Don’t Adopt a Puppy If You Work Crazy Hours
Which is better, an older dog or a puppy? This is one of the most important questions that new adopters must consider. No objective right answer exists. Your lifestyle and preferences will determine the answer. The older dogs may have more health problems and require higher expenses. However, they are likely to need less daily management. Puppies, on the other hand, will probably be with you longer, but need a lot training and attention–especially early on in their lives.
Littrell suggests that people working long hours who don’t know anyone who could help them raise a puppy at work should consider getting an older dog. She says that puppies need a lot of socialization in order to become healthy adults. They also require potty breaks at least every couple of hours.
Don’t Miss Your Heartworm Follow-up Test
Meeting with a veterinarian shortly after adopting a dog is a must, says Dr. Nicole Breda, lead veterinarian for Boston Veterinary Care at the Animal Rescue League of Boston, in order to assess overall health and establish a baseline for future tests. You’ll also want to have a fecal test done to check for intestinal parasites, as well as routine bloodwork that will evaluate cell counts and kidney and liver health.
Breda says a heartworm test is another must. “Heartworm disease is spread by infected mosquitos when they bite a dog. However, it takes up to six months from infection to show up positive on this test,” she says.

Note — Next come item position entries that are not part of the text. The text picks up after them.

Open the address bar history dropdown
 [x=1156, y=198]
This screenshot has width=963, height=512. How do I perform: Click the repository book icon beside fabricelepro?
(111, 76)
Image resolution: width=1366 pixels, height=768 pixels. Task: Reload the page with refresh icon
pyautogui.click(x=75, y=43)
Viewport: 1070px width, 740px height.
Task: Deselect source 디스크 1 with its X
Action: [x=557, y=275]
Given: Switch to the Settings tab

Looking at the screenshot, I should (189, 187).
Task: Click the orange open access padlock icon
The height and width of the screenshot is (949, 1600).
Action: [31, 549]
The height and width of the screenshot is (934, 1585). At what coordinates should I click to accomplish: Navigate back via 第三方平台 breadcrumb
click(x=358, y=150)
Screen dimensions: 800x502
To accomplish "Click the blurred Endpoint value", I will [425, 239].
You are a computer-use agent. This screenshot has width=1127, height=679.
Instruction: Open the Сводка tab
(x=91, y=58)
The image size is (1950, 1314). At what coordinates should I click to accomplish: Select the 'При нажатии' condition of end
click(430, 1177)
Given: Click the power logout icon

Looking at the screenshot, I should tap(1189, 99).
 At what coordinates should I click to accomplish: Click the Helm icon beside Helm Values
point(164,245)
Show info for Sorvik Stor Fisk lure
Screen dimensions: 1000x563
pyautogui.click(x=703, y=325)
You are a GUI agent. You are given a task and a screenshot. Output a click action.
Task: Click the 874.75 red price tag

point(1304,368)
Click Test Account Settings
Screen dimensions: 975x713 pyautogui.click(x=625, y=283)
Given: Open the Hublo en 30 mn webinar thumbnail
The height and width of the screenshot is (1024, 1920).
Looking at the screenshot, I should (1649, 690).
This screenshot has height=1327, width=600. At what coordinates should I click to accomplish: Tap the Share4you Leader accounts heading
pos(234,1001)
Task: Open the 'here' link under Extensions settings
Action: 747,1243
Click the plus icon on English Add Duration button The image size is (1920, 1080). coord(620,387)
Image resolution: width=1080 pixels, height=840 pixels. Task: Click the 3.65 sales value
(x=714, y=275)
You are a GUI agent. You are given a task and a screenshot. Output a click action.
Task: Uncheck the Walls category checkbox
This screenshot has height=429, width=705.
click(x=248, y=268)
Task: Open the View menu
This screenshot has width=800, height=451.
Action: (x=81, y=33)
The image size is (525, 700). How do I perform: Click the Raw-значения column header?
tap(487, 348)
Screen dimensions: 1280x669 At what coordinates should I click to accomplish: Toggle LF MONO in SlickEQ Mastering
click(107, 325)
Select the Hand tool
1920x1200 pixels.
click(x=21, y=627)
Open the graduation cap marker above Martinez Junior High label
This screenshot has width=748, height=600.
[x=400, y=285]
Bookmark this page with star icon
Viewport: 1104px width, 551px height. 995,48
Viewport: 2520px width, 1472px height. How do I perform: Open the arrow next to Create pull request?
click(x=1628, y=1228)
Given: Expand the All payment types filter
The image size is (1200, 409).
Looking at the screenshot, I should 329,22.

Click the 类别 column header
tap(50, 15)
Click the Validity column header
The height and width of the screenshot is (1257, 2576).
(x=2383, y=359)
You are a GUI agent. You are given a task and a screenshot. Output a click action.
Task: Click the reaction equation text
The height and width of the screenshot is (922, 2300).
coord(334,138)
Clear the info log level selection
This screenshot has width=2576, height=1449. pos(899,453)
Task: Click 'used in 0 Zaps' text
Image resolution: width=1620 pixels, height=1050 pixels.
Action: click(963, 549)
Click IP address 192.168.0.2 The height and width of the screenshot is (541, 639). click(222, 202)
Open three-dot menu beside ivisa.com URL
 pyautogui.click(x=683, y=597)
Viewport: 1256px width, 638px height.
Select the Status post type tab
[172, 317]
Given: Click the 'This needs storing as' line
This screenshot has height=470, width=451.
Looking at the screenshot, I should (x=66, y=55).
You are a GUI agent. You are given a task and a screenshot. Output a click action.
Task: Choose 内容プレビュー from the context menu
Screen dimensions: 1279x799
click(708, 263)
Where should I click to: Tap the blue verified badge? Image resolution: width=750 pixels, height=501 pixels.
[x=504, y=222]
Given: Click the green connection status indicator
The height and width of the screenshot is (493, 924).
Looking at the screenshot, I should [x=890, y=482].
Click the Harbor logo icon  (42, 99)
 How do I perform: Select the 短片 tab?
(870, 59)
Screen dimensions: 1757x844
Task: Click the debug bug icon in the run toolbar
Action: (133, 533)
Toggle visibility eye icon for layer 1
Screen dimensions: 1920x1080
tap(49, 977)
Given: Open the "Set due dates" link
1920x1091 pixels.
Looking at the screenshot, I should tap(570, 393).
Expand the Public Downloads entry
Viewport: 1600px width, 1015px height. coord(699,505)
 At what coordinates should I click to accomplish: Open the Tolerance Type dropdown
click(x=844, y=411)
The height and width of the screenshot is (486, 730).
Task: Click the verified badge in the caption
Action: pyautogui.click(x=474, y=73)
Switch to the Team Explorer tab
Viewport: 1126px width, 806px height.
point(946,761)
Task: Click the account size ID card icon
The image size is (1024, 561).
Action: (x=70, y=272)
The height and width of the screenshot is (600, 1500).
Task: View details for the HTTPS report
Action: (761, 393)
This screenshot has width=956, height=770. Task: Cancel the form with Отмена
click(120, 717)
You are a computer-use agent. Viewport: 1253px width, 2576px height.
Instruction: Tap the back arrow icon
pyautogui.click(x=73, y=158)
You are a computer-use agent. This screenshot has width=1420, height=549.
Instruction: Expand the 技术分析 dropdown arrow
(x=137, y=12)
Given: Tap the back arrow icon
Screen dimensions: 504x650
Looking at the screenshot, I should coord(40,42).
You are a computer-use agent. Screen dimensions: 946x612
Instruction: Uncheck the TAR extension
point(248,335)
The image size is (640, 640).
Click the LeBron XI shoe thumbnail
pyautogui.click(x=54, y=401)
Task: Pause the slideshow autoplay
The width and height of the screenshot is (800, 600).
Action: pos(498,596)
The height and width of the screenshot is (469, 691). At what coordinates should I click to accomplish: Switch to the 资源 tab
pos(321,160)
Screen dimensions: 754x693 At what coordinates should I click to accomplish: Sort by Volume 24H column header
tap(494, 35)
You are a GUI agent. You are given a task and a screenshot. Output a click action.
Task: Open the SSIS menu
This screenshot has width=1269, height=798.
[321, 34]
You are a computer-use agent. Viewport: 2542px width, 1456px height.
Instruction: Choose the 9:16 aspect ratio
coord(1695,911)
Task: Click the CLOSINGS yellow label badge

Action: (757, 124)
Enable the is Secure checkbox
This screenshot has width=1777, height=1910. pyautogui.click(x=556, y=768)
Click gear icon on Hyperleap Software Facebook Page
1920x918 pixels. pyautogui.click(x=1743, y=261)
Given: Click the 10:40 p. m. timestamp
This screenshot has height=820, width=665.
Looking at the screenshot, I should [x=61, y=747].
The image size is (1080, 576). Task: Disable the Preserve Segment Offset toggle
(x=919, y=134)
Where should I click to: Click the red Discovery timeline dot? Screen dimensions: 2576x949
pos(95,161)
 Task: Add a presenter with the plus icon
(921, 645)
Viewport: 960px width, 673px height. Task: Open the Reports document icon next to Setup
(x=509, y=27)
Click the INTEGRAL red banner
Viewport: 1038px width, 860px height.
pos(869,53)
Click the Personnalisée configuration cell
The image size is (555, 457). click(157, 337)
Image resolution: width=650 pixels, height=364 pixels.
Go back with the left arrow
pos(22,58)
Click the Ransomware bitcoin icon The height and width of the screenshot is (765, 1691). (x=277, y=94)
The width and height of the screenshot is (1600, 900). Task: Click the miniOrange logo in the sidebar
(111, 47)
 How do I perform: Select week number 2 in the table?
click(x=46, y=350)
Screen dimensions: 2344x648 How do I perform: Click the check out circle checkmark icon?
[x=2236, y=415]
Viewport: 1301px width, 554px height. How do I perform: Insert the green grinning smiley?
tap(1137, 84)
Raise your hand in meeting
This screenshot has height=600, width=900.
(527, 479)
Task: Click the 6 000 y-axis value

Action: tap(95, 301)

That means a follow-up is necessary six months later (and every year after that) to make sure nothing was missed the first time around. And you really don’t want to skip that follow-up. “If a dog is infected with heartworms, the treatment can be very costly, and without catching the disease early, it could be deadly,” Breda says.
Do not let your dog run around the house.
Breda claims that many new dog owners view crating their dogs as cruel. Although it is true that dogs tend to be happier when allowed to run around and are with their owners, crate training them before you go for the day can make a big difference.
She says that she sees young dogs ingesting things which can lead to an intestinal obstruction. I also observe them ingesting medication or toxic substances when left unattended.
Do not adopt a dog without knowing you want to.
Adopting a pet dog may seem like an easy decision, but many people prefer the thought of doing so to the actual experience.
Breda recommends making a checklist of what you want in a dog. You can bring your list to the shelter so that they may match you up with an animal that fits all of your requirements. She says that the biggest mistake she sees potential adopters make is to fall in love with an adorable dog that they find on a web page without realizing it may not fit their needs.
Littrell says that you might be able to foster a dog at some shelters. This is a way for you to get to know the dog and how it interacts with your family.